Using the API
Loss Functions
MinT supports both built-in loss functions and client-side custom losses.
Built-in losses
| Loss | Best for | Required inputs |
|---|---|---|
cross_entropy | SFT / next-token prediction | target_tokens, weights |
importance_sampling | Simple RL policy-gradient loops | target_tokens, weights, logprobs, advantages |
ppo | Clipped RL updates | Same as importance_sampling |
cispo | Clipped IS variant | Same as importance_sampling |
dro | Regularized off-policy RL | Same as importance_sampling plus beta config |
Core formulas
# cross_entropy
loss = (-target_logprobs * weights).sum()
# importance_sampling
prob_ratio = torch.exp(target_logprobs - sampling_logprobs)

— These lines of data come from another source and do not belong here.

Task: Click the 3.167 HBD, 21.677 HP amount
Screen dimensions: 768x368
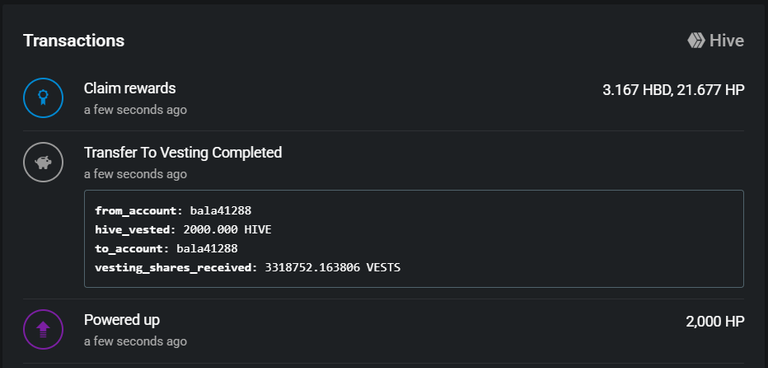Action: 673,91
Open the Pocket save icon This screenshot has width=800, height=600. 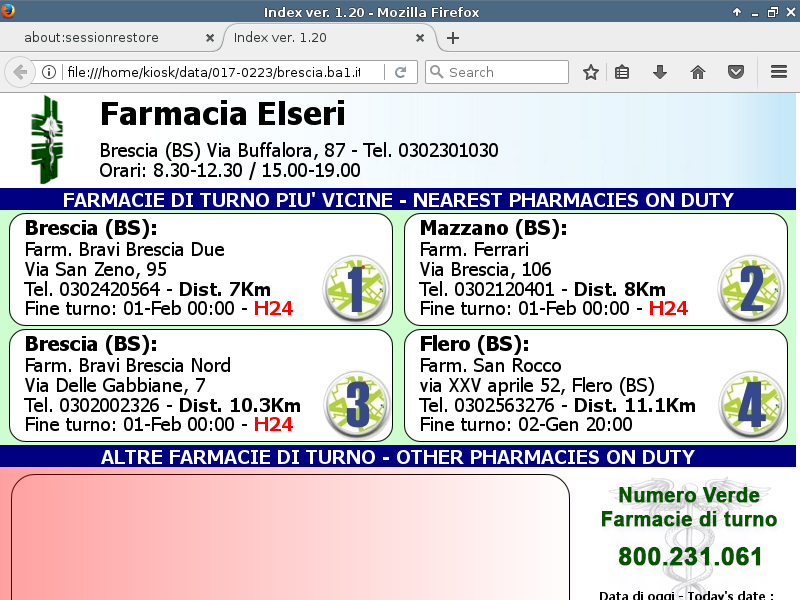coord(736,72)
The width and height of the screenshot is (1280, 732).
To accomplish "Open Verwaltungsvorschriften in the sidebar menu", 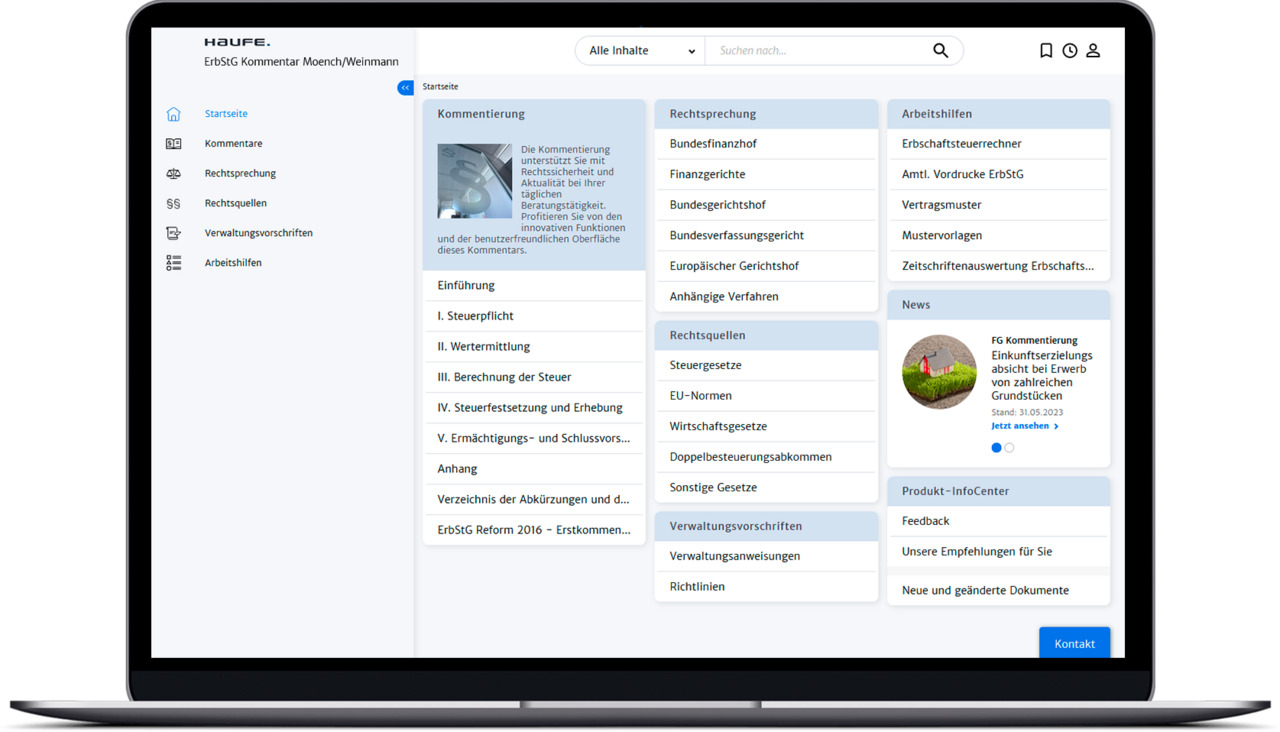I will coord(258,233).
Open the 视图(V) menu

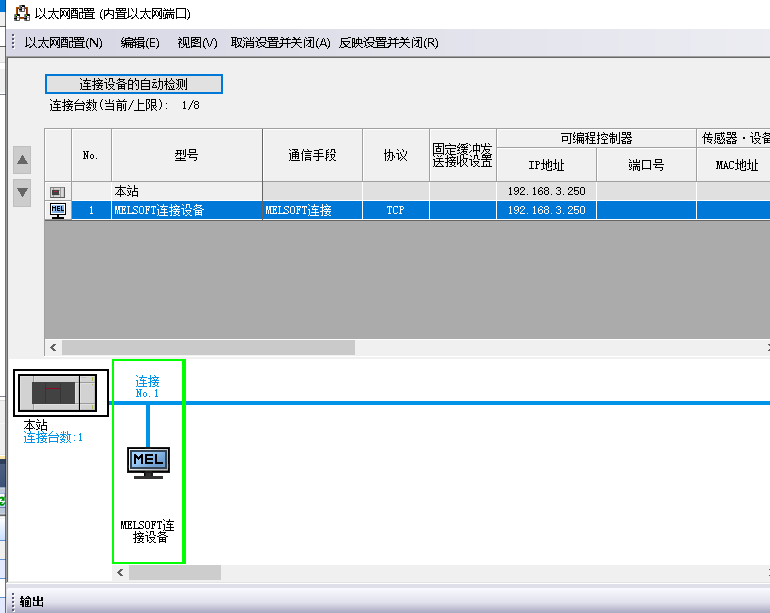tap(197, 42)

loss = -(prob_ratio * advantages).sum()
# ppo
prob_ratio = torch.exp(target_logprobs - sampling_logprobs)
clipped_ratio = torch.clamp(prob_ratio, clip_low_threshold, clip_high_threshold)
loss = -torch.min(prob_ratio * advantages, clipped_ratio * advantages).sum()
# cispo
loss = -(clipped_ratio.detach() * target_logprobs * advantages).sum()
# dro
quadratic_term = (target_logprobs - sampling_logprobs) ** 2
loss = -(target_logprobs * advantages - 0.5 * beta * quadratic_term).sum()Custom loss via forward_backward_custom
Use forward_backward_custom when your objective cannot be expressed by the built-in losses.
Typical examples:
- Pairwise preference / Bradley-Terry objectives
- DPO-style sequence losses
- Multi-sequence comparison objectives
Important notes:
- The custom loss runs on the client, not on the server.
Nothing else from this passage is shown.